Extrait à lire:
* * * * * * * * *

DAMAS: Un premier avion, depuis la chute de Bachar al-Assad le 8 décembre, a décollé mercredi de l'aéroport de Damas, en direction d'Alep, dans le nord de la Syrie, d'où est partie l'offensive de la coalition qui a pris les rênes du pays.

Quarante-trois personnes, dont des journalistes et du personnel administratif, étaient présents à bord de cet Airbus de la compagnie Syrian Air, ont constaté des journalistes de l'AFP.

Quelques heures avant la chute de la capitale syrienne, Bachar al-Assad avait pris un avion de l'aéroport de Damas pour la base russe de Hmeimim, dans l'ouest syrien. Il s'était ensuite envolé pour la Russie.

L'armée syrienne et les forces de sécurité de son gouvernement avaient ensuite déserté l'aéroport de Damas, d'où aucun vol n'avait décollé depuis.

Lundi, des employés de l'aéroport peignaient sur des avions de la compagnie privée Cham Wings le drapeau aux trois étoiles de l'indépendance de la Syrie en 1946, symbole du soulèvement populaire de 2011 contre Bachar al-Assad et adopté par le nouveau pouvoir.

* * * * * * * * *

Données à examiner:
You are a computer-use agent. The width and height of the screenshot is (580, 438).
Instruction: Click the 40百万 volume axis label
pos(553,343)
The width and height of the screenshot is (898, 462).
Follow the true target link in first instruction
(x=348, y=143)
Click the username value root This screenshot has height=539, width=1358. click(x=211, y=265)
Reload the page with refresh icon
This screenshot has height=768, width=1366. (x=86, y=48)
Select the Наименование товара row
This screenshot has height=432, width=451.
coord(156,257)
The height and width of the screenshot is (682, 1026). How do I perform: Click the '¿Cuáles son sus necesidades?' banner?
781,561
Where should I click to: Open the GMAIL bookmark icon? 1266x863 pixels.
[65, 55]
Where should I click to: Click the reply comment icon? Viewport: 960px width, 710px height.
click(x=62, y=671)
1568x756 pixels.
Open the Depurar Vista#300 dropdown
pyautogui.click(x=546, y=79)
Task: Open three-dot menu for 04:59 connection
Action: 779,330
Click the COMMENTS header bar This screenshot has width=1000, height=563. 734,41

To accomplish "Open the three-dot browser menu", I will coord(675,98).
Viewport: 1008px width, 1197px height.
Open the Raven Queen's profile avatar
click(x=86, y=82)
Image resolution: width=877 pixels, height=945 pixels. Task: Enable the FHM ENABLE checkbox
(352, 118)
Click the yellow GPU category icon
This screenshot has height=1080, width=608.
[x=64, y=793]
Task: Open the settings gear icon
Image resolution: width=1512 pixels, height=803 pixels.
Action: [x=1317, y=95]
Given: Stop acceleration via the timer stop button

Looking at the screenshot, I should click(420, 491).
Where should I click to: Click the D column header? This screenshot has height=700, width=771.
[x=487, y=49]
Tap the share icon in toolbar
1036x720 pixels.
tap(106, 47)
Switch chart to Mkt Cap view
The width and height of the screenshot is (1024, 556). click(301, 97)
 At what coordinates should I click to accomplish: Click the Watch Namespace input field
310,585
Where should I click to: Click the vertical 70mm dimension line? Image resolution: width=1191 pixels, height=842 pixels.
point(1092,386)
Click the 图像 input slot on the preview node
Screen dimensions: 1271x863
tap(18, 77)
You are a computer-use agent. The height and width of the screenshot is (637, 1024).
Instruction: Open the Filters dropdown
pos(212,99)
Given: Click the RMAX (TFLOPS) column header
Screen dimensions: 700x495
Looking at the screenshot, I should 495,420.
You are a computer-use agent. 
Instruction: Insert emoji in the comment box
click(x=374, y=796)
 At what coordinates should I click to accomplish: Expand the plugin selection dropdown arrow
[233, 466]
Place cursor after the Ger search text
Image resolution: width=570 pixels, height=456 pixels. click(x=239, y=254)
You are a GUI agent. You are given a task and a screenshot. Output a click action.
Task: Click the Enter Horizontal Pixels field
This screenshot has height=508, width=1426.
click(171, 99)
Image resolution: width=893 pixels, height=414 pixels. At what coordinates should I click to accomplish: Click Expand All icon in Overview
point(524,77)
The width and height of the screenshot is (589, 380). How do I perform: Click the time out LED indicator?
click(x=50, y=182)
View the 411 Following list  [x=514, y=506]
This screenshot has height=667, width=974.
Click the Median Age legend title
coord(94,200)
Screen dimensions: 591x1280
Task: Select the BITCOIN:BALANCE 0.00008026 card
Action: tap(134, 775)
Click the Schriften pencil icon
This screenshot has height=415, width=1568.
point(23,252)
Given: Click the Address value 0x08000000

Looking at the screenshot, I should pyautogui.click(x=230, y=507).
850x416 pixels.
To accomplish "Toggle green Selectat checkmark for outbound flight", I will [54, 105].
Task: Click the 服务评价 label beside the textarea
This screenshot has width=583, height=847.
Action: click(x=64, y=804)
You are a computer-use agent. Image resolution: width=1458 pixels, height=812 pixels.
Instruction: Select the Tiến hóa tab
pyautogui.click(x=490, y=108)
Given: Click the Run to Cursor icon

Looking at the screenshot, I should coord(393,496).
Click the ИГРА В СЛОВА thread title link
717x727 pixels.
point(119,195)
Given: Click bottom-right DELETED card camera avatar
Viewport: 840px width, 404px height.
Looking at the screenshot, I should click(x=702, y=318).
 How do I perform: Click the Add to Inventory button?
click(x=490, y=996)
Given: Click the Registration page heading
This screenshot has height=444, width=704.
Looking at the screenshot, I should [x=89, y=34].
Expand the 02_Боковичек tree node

* * * * * * * * *

Série de consignes:
(1) Répondez à ces questions sur l'extrait consacré à la reprise des vols à Damas :
(a) Combien de personnes se trouvaient à bord du premier avion parti de Damas ?
(b) Vers quelle base Bachar al-Assad s'est-il d'abord envolé depuis l'aéroport de Damas ?
(c) Sur les avions de quelle compagnie des employés peignaient-ils le drapeau lundi ?
(2) Relevez tous les noms propres de lieux (villes, pays, base) cités dans l'extrait sur la reprise des vols à Damas, sans répéter ceux qui reviennent.
(3) Prolongez l'extrait sur la reprise des vols à Damas en partant de sa dernière phrase.

Réponses aux exercices:
(1)
(a) Quarante-trois personnes.
(b) La base russe de Hmeimim, dans l'ouest syrien.
(c) La compagnie privée Cham Wings.

(2) Damas, Alep, la Syrie, Hmeimim, la Russie

(3)
Ce drapeau a également remplacé l'ancien dans les halls de l'aéroport.

Les vols internationaux devraient reprendre à partir du 24 décembre après des opérations de maintenance et la mise au point des tours de contrôle, a indiqué à l'AFP un responsable de l'aéroport qui a requis l'anonymat.

La flotte de la compagnie syrienne d'aviation comprend 12 avions, mais seuls deux Airbus 320 sont en état de voler, selon Samer Radi, le responsable de la maintenance.

Il explique cela par le manque de pièces de rechange, dû aux sanctions internationales sur la Syrie.